* _Dataset entries_:
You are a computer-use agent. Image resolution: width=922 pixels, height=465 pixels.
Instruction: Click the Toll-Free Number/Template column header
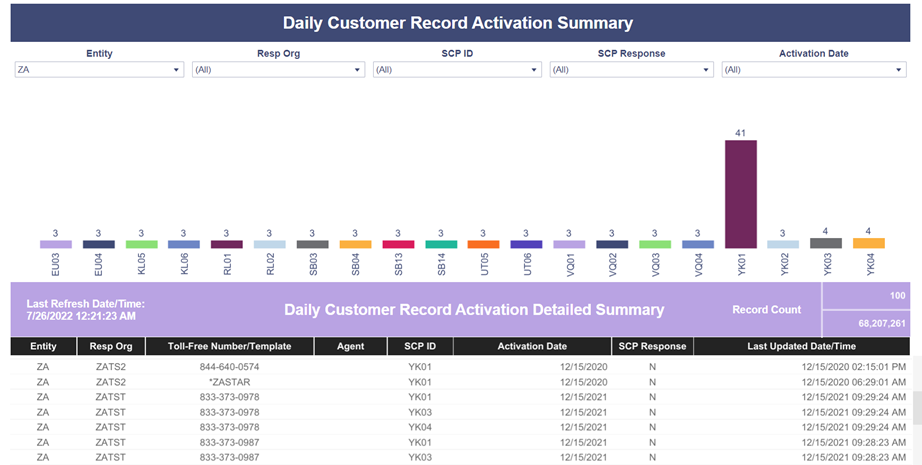click(x=229, y=346)
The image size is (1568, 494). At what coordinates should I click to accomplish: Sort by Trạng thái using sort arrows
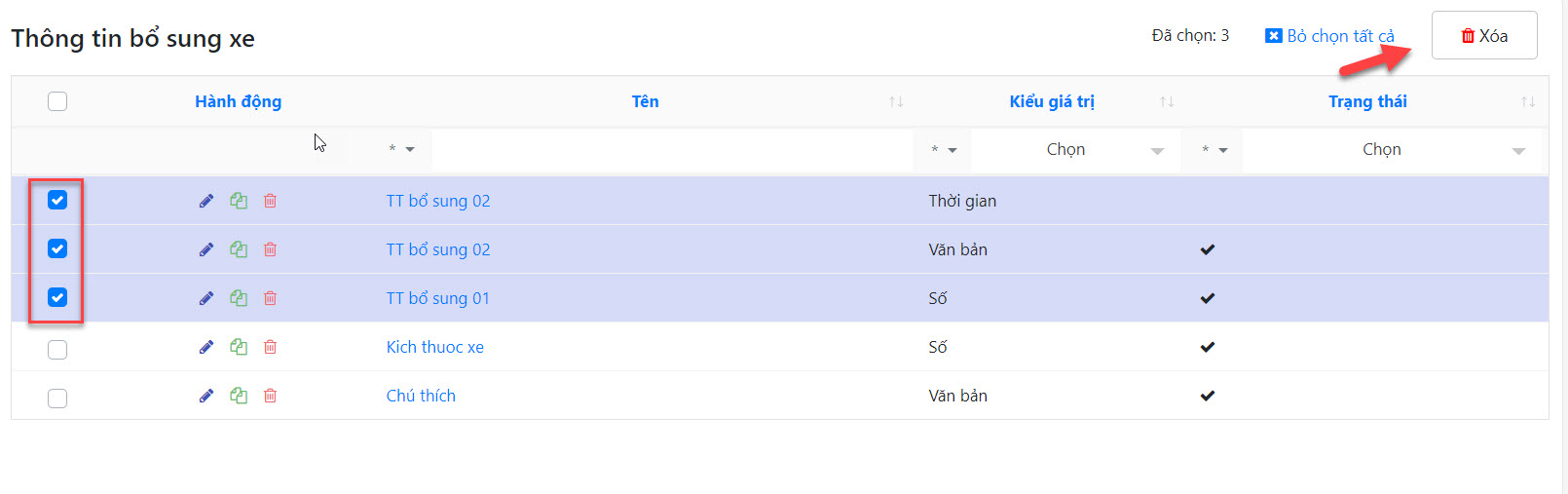1528,101
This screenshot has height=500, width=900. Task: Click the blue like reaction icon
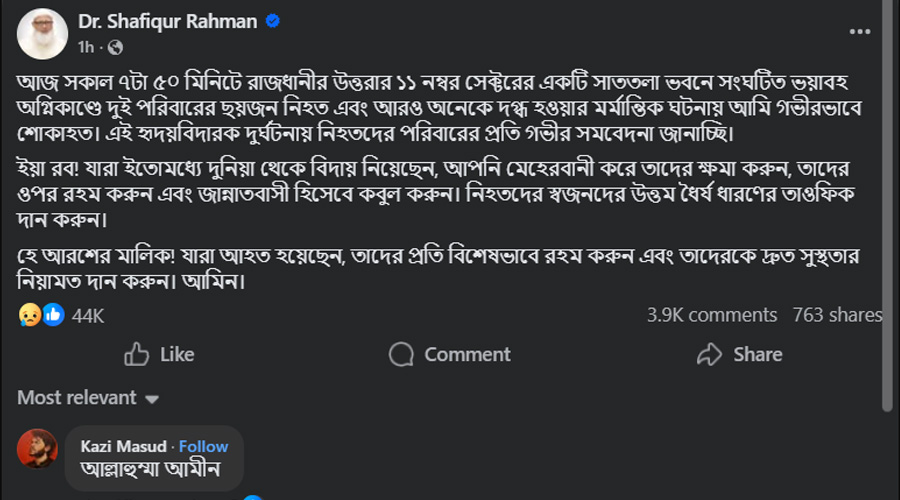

* _What the task requires_: Wherever a line in the entries above holds "width", copy that line.

* _Solution for this exercise_:
You are a computer-use agent. Image resolution: width=922 pixels, height=465 pixels.
This screenshot has height=500, width=900. Task: Click the blue like reaction icon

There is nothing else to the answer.